[EXERCISE DETAILS] Return exactly the span of lines in the following data that opens with the line containing "Financial Assistance (216, 2316)" and closes with the line containing "Treatments and Procedures (74, 2316)". Include nothing else.
━━ DATA EXTRACTS
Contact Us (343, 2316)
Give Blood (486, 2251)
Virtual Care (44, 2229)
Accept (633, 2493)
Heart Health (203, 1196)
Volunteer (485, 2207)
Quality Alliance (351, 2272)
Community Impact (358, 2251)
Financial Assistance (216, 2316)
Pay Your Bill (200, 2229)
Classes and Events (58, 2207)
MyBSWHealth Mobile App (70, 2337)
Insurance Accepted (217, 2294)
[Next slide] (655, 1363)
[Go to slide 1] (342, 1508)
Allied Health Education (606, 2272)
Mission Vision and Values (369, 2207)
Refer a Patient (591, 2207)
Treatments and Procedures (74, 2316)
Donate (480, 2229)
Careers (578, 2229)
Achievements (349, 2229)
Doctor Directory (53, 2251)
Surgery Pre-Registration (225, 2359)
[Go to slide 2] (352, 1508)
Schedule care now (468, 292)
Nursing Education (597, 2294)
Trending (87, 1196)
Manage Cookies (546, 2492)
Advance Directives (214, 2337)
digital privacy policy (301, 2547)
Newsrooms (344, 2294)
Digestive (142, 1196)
━━━━
[RESULT FOR THIS EXERCISE]
Financial Assistance (216, 2316)
Pay Your Bill (200, 2229)
Classes and Events (58, 2207)
MyBSWHealth Mobile App (70, 2337)
Insurance Accepted (217, 2294)
[Next slide] (655, 1363)
[Go to slide 1] (342, 1508)
Allied Health Education (606, 2272)
Mission Vision and Values (369, 2207)
Refer a Patient (591, 2207)
Treatments and Procedures (74, 2316)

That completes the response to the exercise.